Thursday, June 4, 2020

Gently Up the Stream

Upstream Color (2013) is an odd mix of horror and art film - or maybe surrealist horror. I guess the reviews weren’t great when it came out, because for some reason I avoided it. I think I got it confused with another amnesia movie, Eternal Sunshine of a Spotless Mind. I avoided that because Jim Carey.

This starts with a variety of kids taking a drug, which seemed to put their minds in sync. Then we see a man making the drug out of a flower, some fungus and the grubs in the dirt of the flower. He uses it to drug a woman, Amy Seidetz, give her hypnotic suggestions, make her do strange tasks, and empty her bank account. This is very creepy. He finally leaves and sets her free. She wakes up to find worms crawling under her skin, which she tries to cut out.

This made me think the movie is a metaphor for amphetamine or cocaine - a famous side effect is the sensation of bugs under the skin. They made a movie about that too, Bug, but I don’t ever want to see it.

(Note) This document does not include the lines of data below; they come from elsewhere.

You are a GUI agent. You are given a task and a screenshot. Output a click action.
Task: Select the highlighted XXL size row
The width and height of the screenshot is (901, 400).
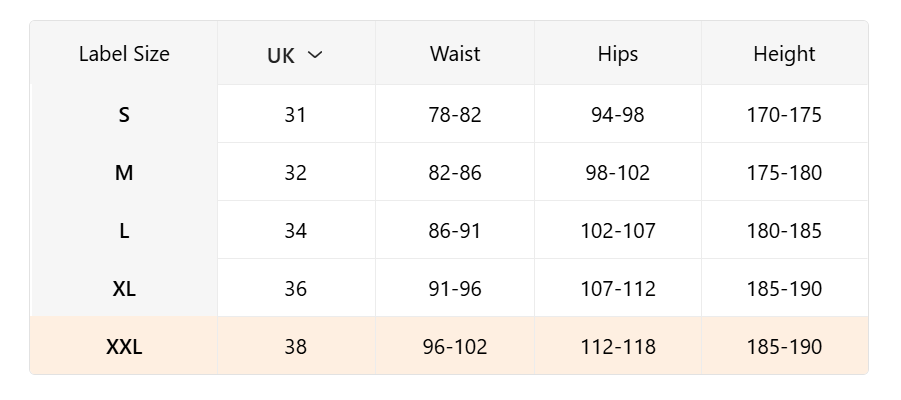(124, 347)
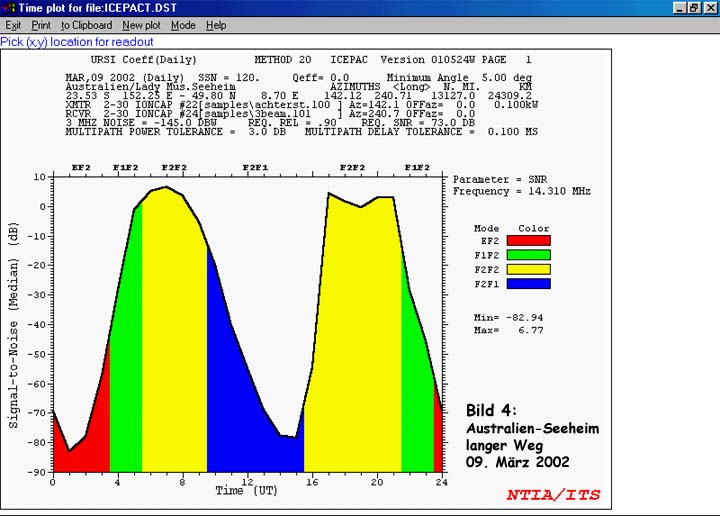Open the Help menu
This screenshot has width=720, height=516.
(x=216, y=25)
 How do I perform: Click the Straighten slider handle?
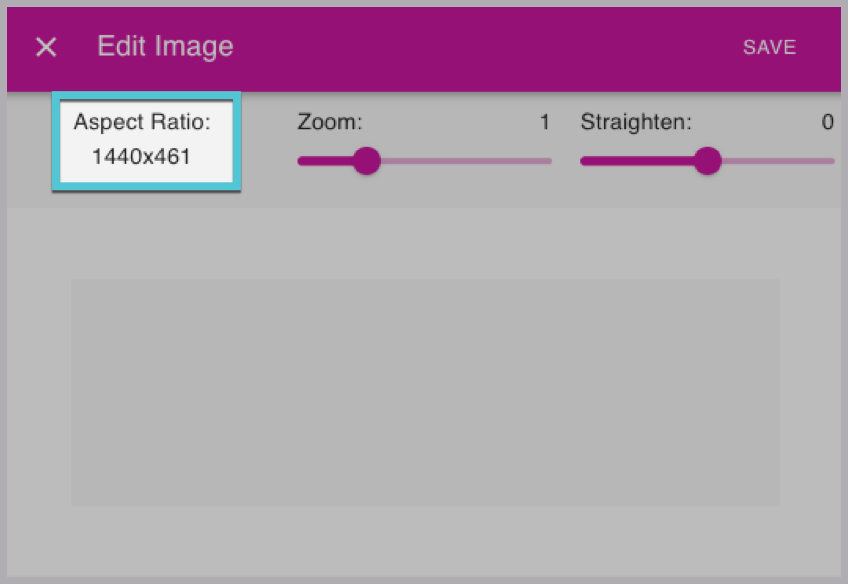tap(708, 160)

The next scene has her wander up to a kind of ambulance with weird sounds coming out of loudspeakers. Mad scientist Andrew Sensenig, looking somewhat Stellan Skarsgaard, helps her by removing the worm and transferring it to the body of a piglet.

Later, we see her meet writer/director/co-star Shane Carruth. He is attracted to her, although she fends him off. She tells him she in therapy for memory loss and shows him her meds. He is taken aback, but they have seem to have some kind of bond. They begin to date and move in together. At some point, she notices that he has the same worm-under-the-skin scars that she has. Slowly they piece together, partly by telepathy, what has happened to them.

This is interspersed with scenes of Sensenig visiting his pigs. When he sits with them, he perceives the lives of other people, including Seidetz and Carruth. It seems that he has a psychic connection to them as well. His other hobby is to record natural or ambient sounds in the field, and manipulate them into the sounds we heard from his loudspeakers - to attract the affected?

I won't tell you that it's all clear in the end, but it isn't all that mysterious. 

Part of the mystery is how this is filmed and edited. The movie is full of disjointed shots and scenes, each one interesting, sometimes beautiful. But it's not always clear what information you are supposed to take away, or how much time has passed since the last shot, or who these people are.

It is a beautiful experience, even though there is a lot of ugliness in it. It is also moving, although maybe a bit pretentious. It also isn't quite a horror film, but it is pretty scary.